»»

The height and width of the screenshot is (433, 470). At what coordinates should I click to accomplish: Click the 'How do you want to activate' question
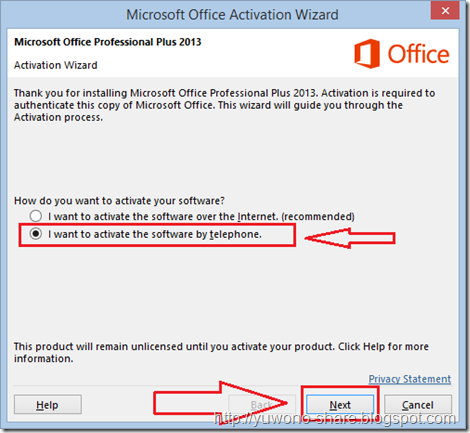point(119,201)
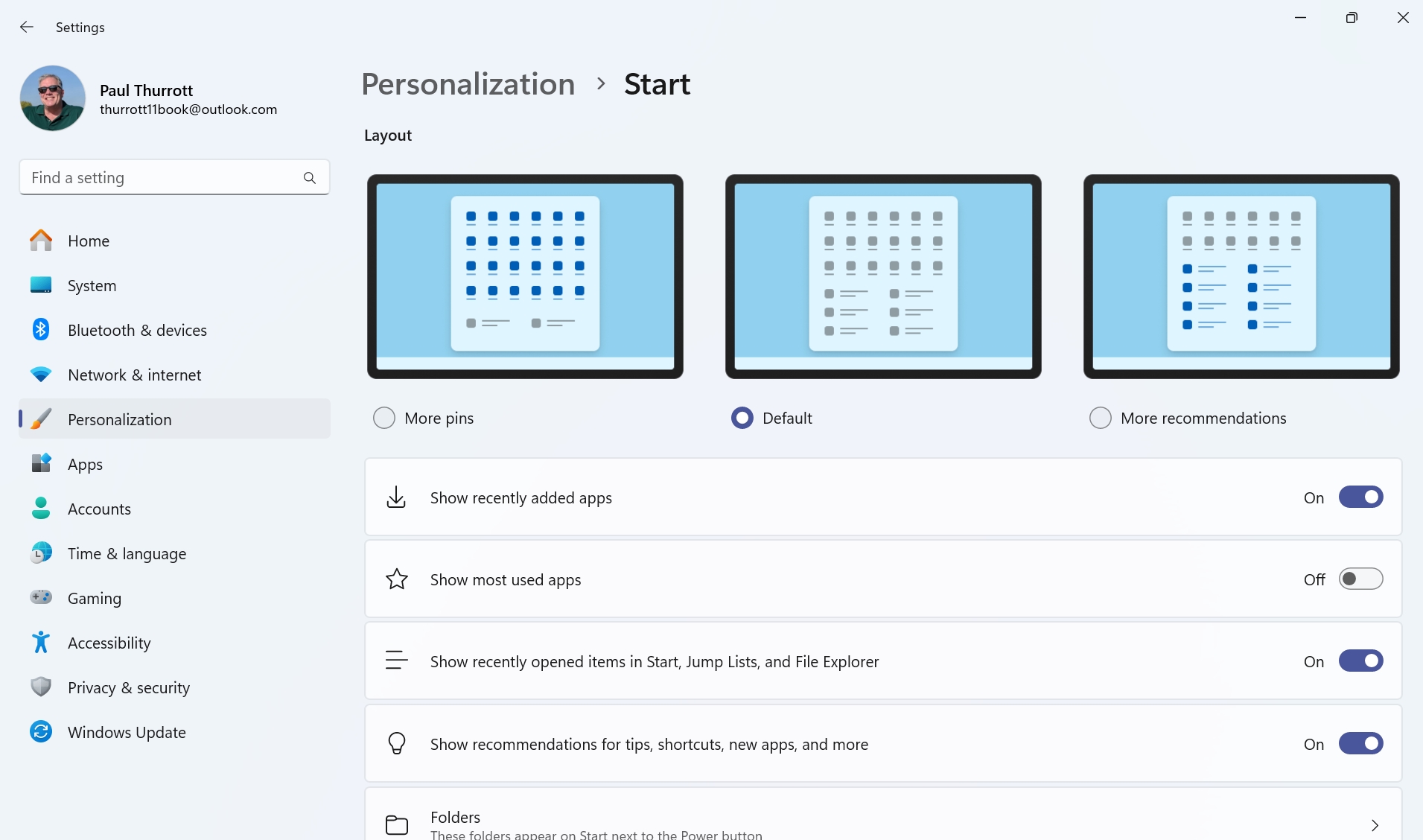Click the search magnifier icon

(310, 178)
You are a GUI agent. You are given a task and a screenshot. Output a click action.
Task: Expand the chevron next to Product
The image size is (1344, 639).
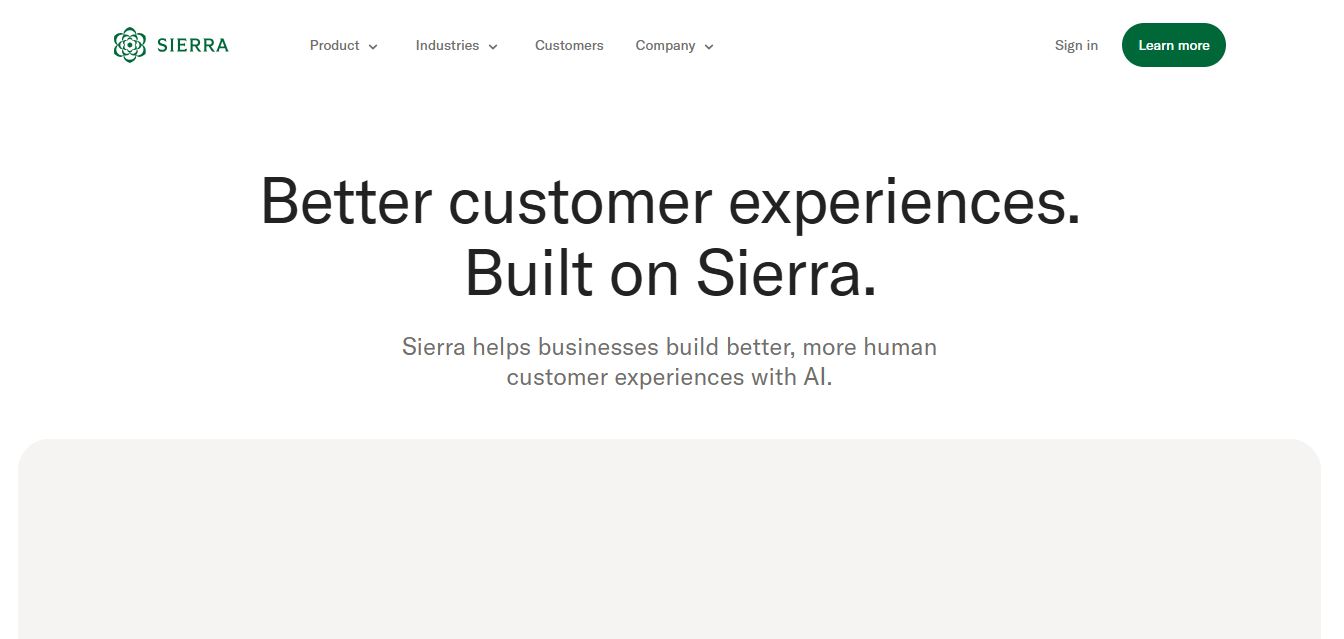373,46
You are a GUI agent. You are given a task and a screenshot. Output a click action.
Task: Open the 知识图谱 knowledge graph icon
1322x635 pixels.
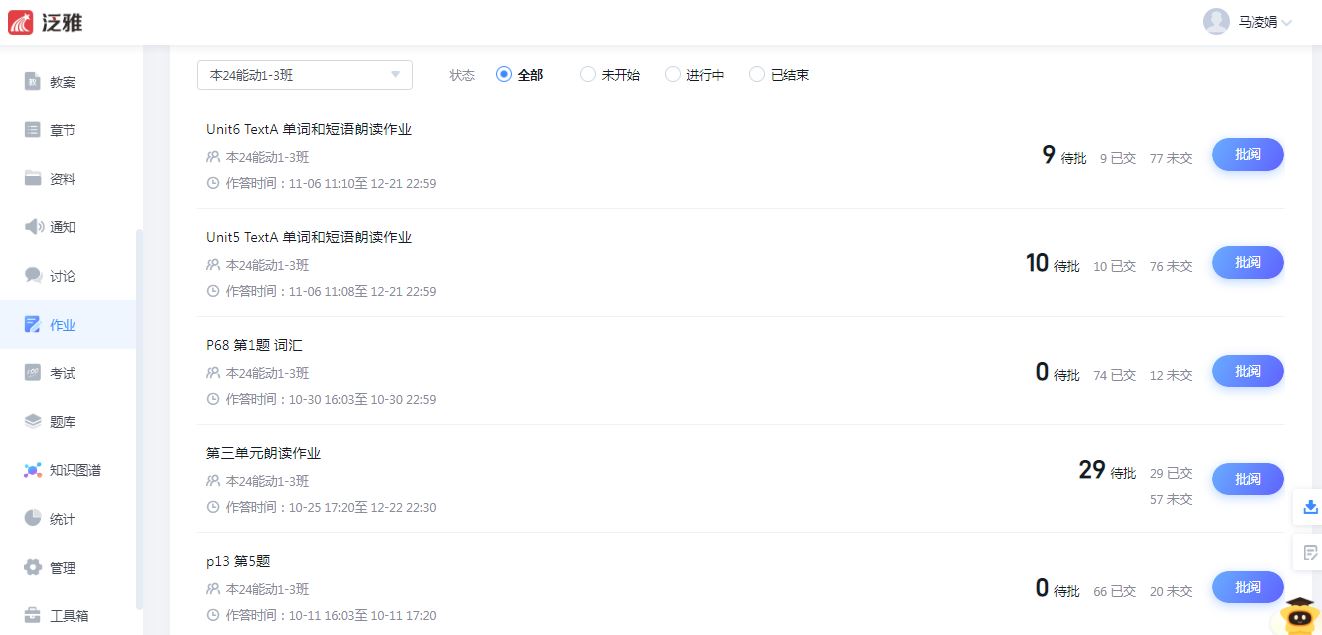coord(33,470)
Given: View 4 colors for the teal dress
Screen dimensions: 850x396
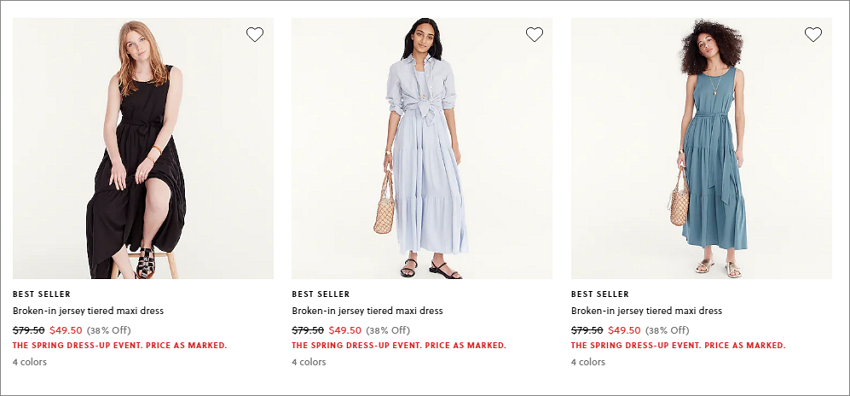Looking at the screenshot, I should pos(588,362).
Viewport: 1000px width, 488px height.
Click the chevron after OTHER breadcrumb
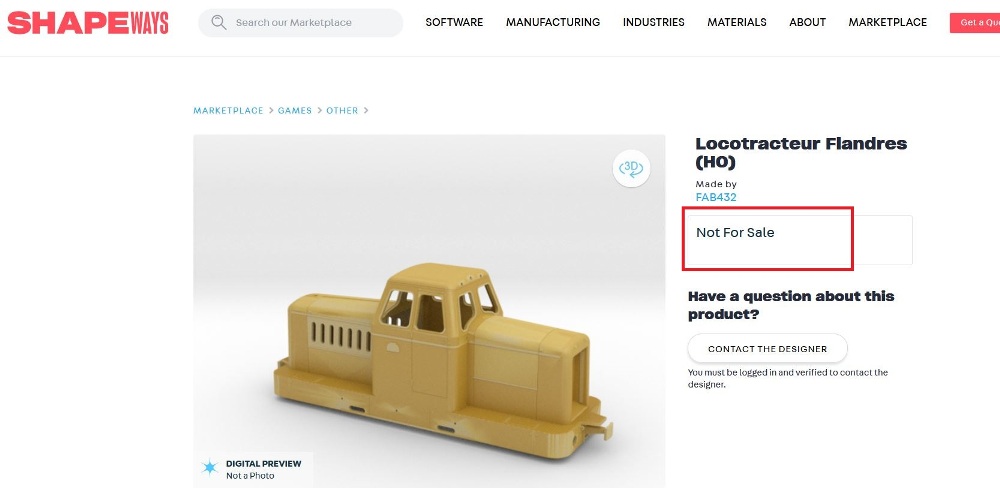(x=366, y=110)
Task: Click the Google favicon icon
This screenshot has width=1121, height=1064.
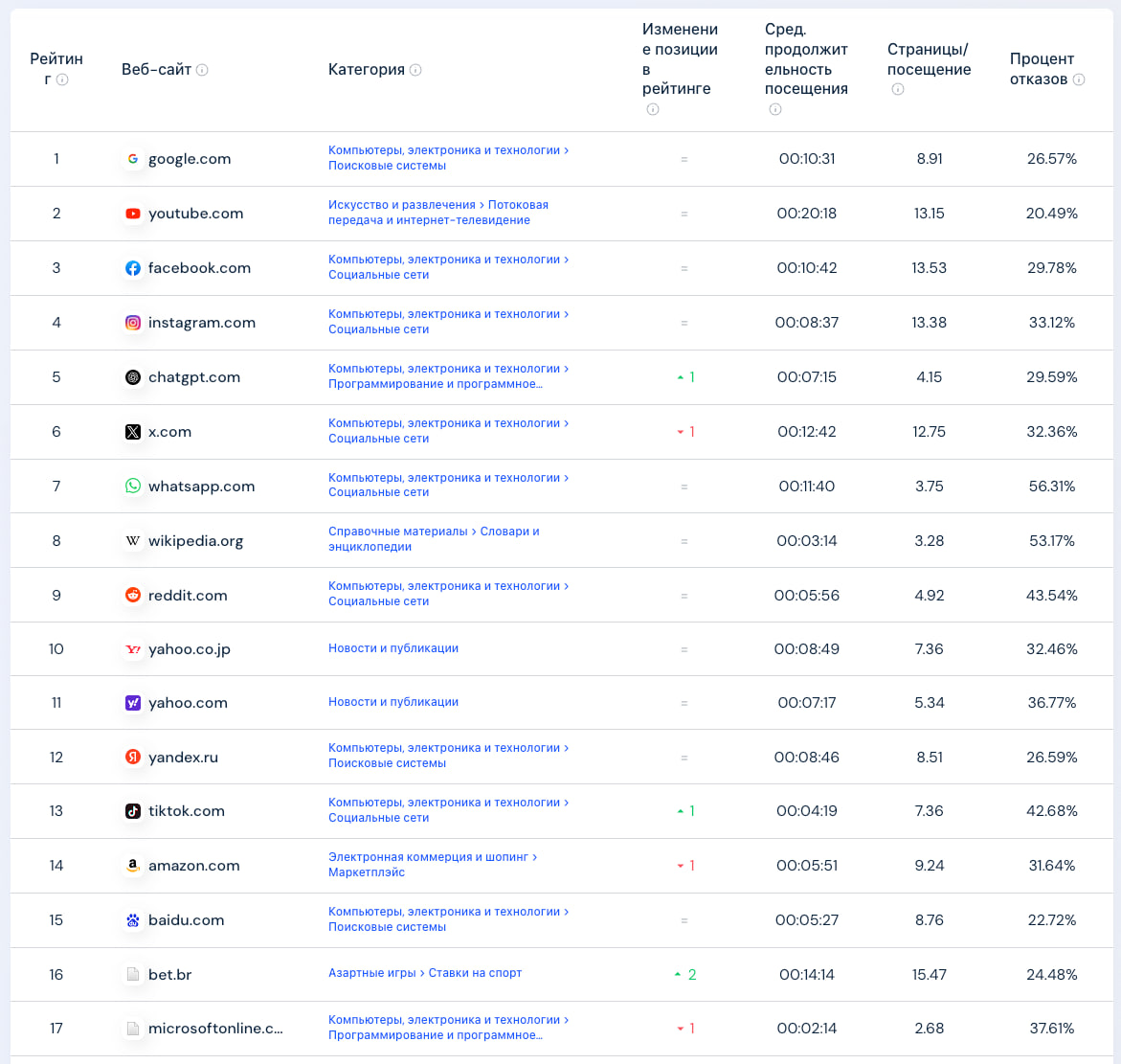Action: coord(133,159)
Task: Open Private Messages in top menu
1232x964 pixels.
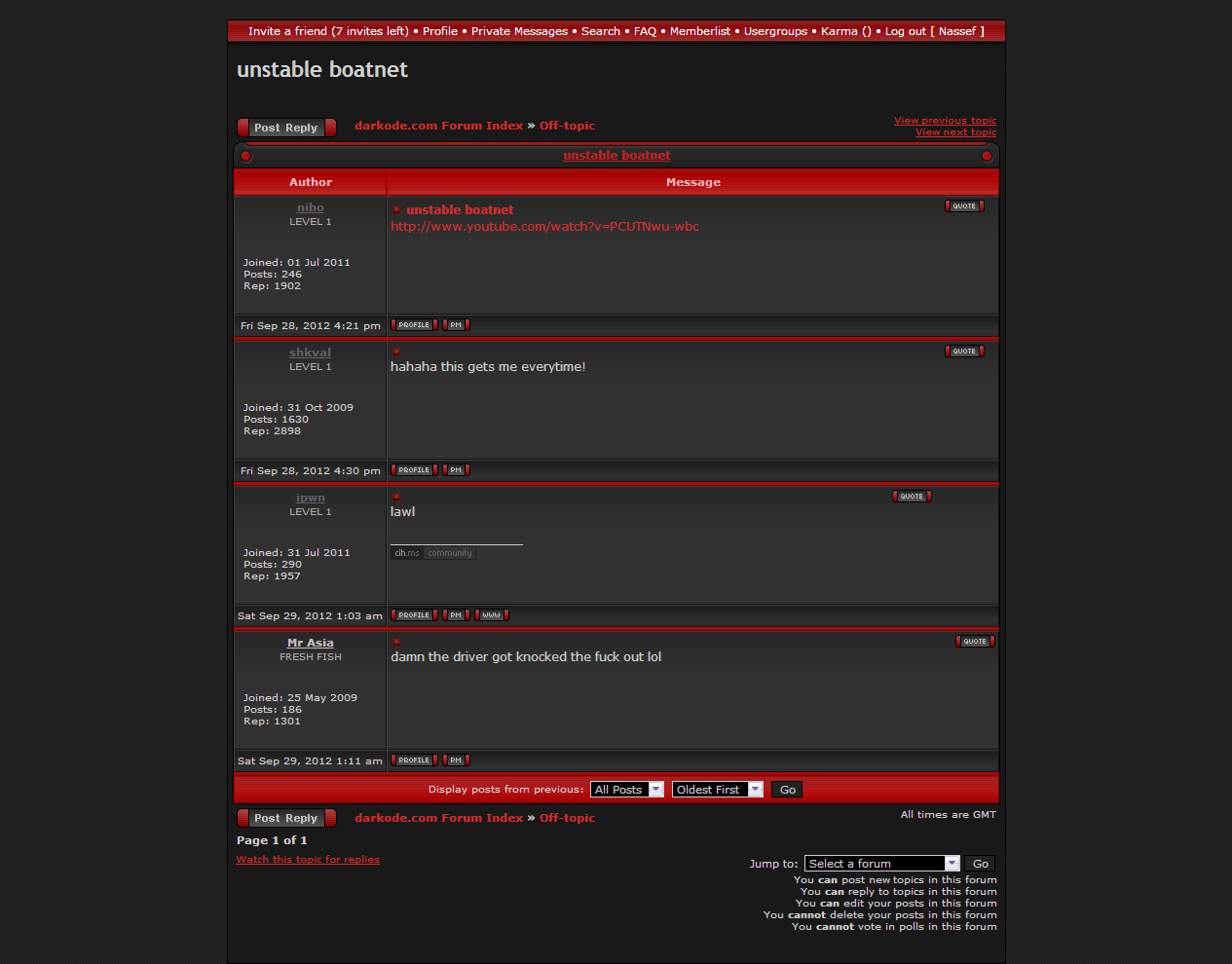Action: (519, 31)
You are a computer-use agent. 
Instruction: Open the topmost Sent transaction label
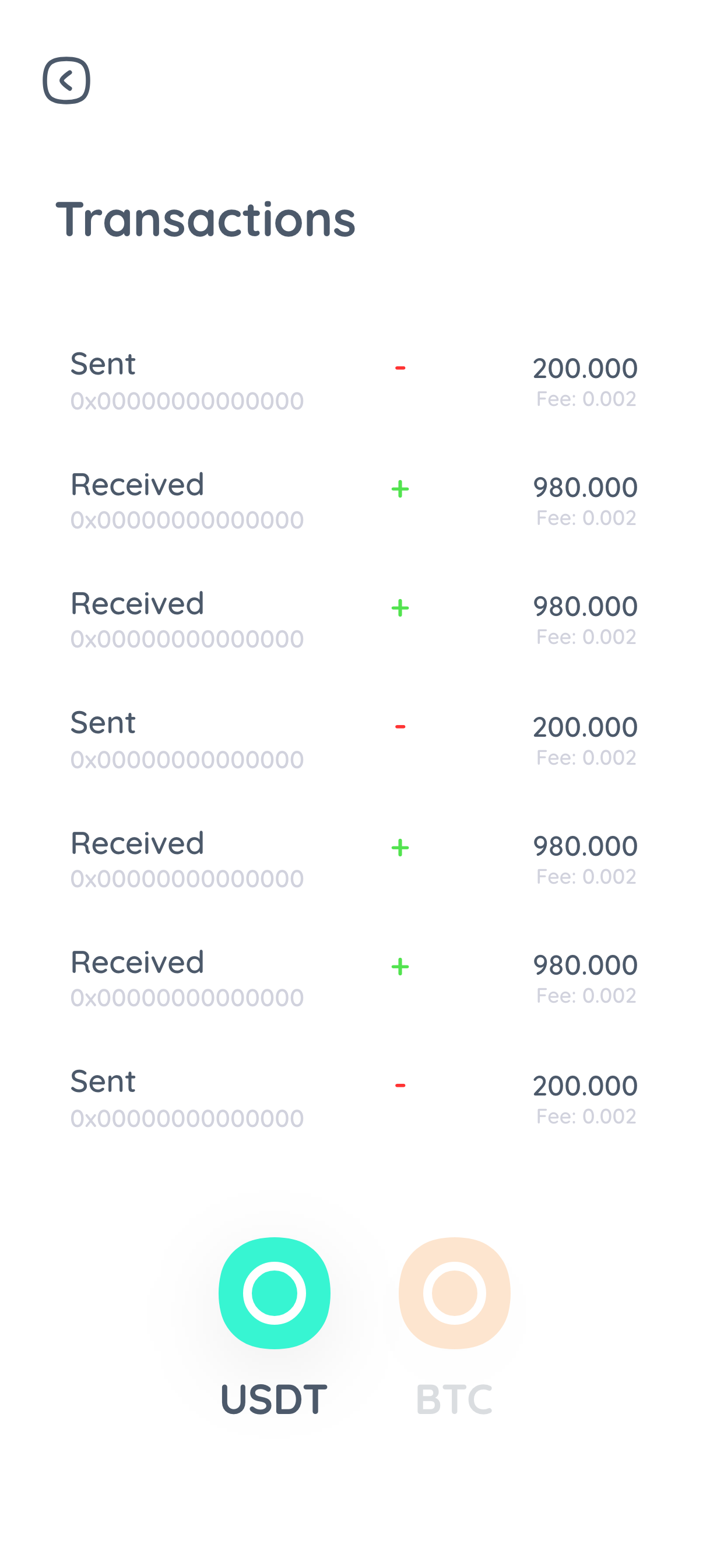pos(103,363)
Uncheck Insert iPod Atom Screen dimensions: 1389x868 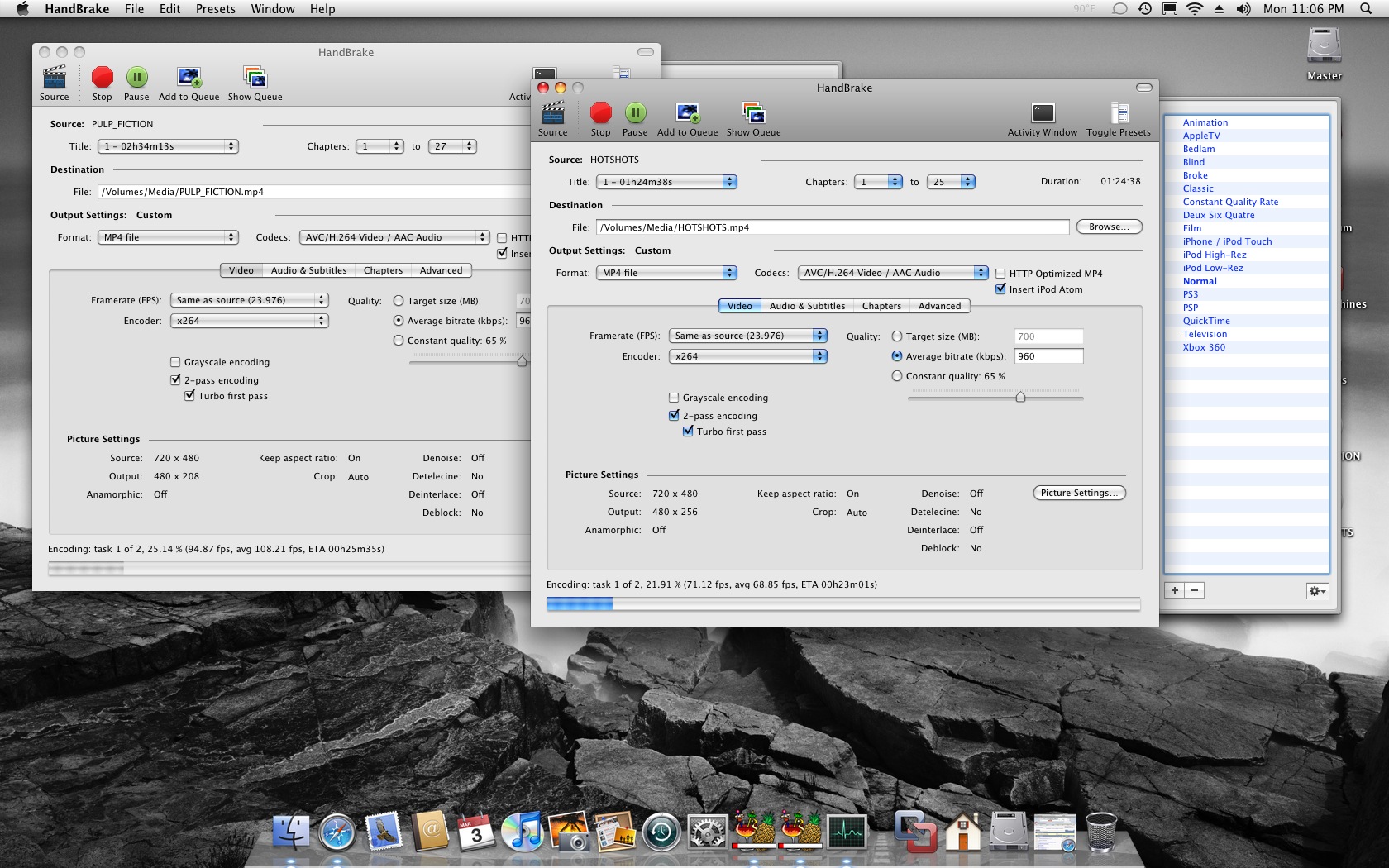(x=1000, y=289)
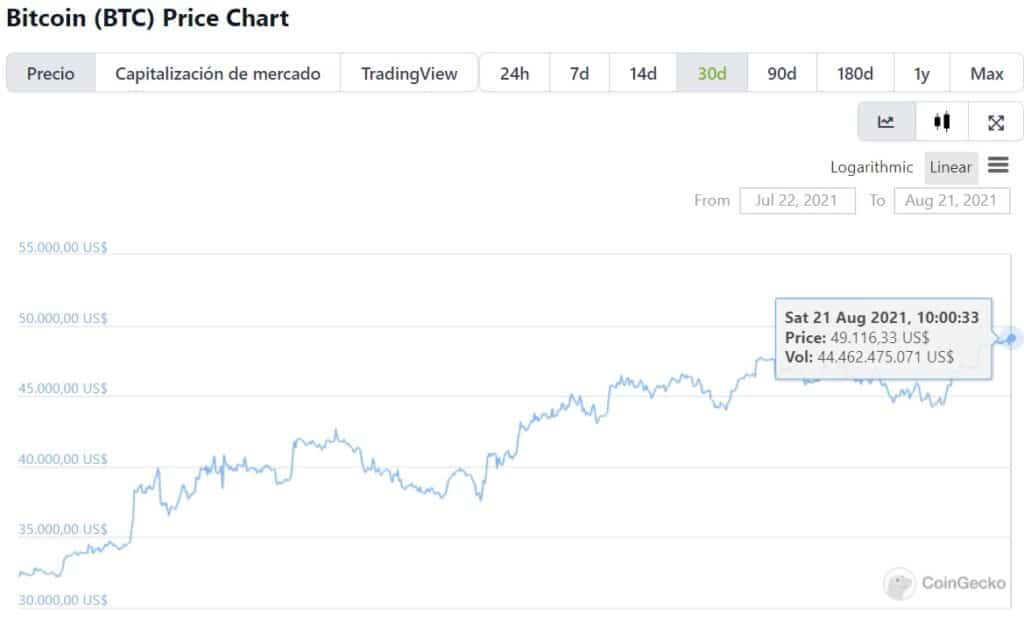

««

What needs to be done »
A word-for-word reproduction is needed of the lines above from the line containing "Viewport: 1000px width, 488px height." through the line containing "You are a computer-use agent.", with both ends kept and no pictures.

The answer »
Viewport: 1000px width, 488px height.
Click the chevron after OTHER breadcrumb
(x=366, y=110)
Task: Click the Google favicon icon
This screenshot has width=1121, height=1064.
Action: coord(133,159)
Task: Open Private Messages in top menu
1232x964 pixels.
Action: (519, 31)
You are a computer-use agent. 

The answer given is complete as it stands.